Fear extinction, persistent disruptive behavior and psychopathic traits: fMRI in late adolescence

Children diagnosed with a Disruptive Behavior Disorder (DBD, i.e. Oppositional Defiant Disorder or Conduct Disorder), especially those with psychopathic traits, are at risk of developing persistent and severe antisocial behavior. Reduced fear conditioning has been proposed to underlie persistent antisocial development. However, we have recently shown that both DBD persisters and desisters are characterized by increased fear conditioning compared with healthy controls (HCs). In this study, we investigated whether brain function during fear extinction is associated with DBD subgroup-membership and psychopathic traits. Adolescents from a childhood arrestee cohort (mean age 17.6 years, s.d. 1.4) who met criteria for a DBD diagnosis during previous assessments were re-assessed and categorized as persistent DBD (n = 25) or desistent DBD (n = 25). Functional MRI during the extinction phase of a classical fear-conditioning task was used to compare regional brain function between these subgroups and 25 matched controls. Both DBD persisters and desisters showed hyperreactivity during fear extinction, when compared with HCs. Impulsive-irresponsible psychopathic traits were positively associated with responses in the fear neurocircuitry and mediated the association between neural activation and group membership. These results suggest that fear acquisition and fear extinction deficits may provide an endophenotype for an emotionally hyperreactive subtype of antisocial development.

Regional grey matter volume and concentration in at-risk adolescents: Untangling associations with callous-unemotional traits and conduct disorder symptoms.

Structural Magnetic Resonance Imaging studies have reported volume reductions in several brain regions implicated in social cognition and emotion recognition in juvenile antisocial populations. However, it is unclear whether these structural abnormalities are specifically related to antisocial features, or to co-occurring callous-unemotional (CU) traits.

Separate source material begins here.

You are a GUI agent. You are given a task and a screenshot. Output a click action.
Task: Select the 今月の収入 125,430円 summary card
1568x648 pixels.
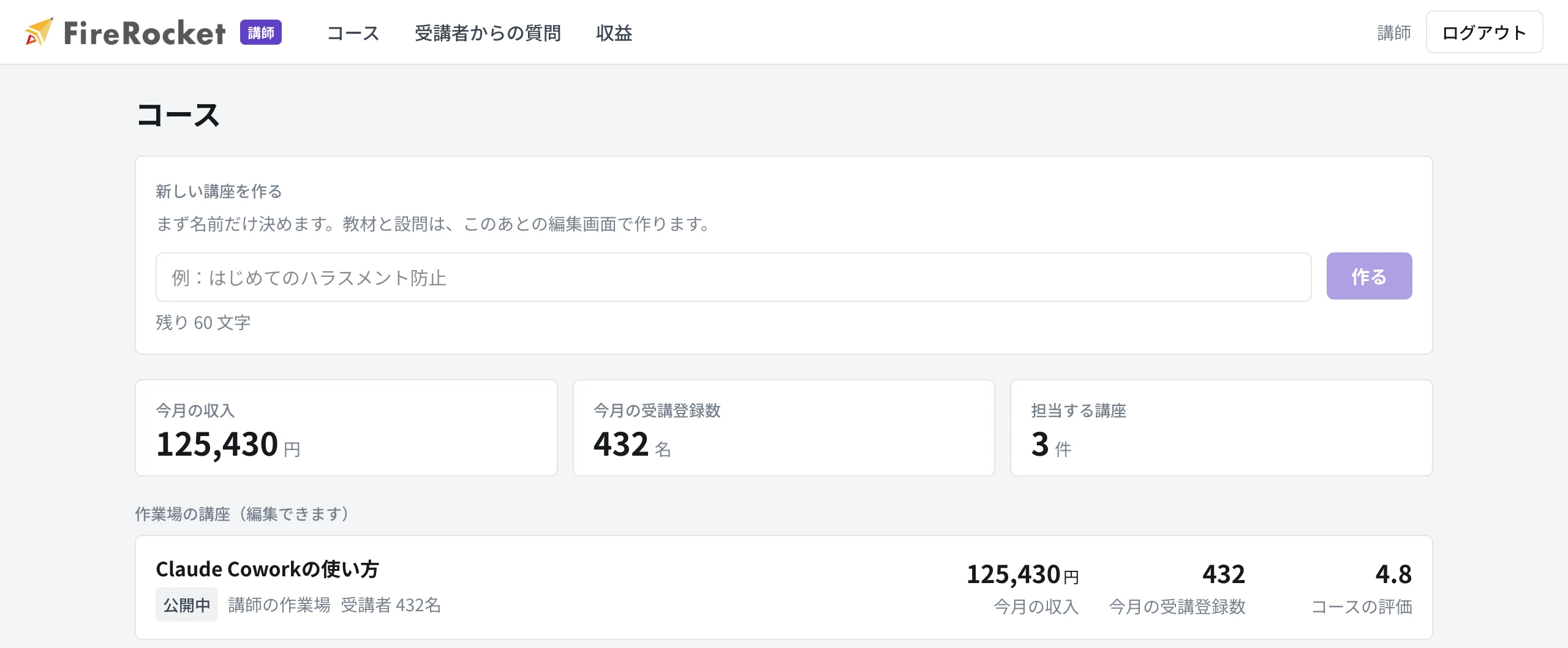point(346,428)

The present study employed voxel-based morphometry to assess both grey matter volume (GMV) and grey matter concentration (GMC) in a large representative at-risk sample of adolescents (n=134; mean age 17.7yr), characterized by a broad range of CU trait and conduct disorder (CD) symptom scores. There was a significant interaction between CD symptom and CU trait scores in the prediction of GMV in the anterior insula, with a significant positive association between CU traits and GMV in youth low on CD symptoms only. In addition, we found a significant unique positive association between CD symptoms and GMC in the amygdala, and unique negative associations between CU traits and GMC in the amygdala and insula. These findings are in line with accumulating evidence of distinct associations of CD symptoms and CU traits with amygdala and insula GMC in juvenile antisocial populations.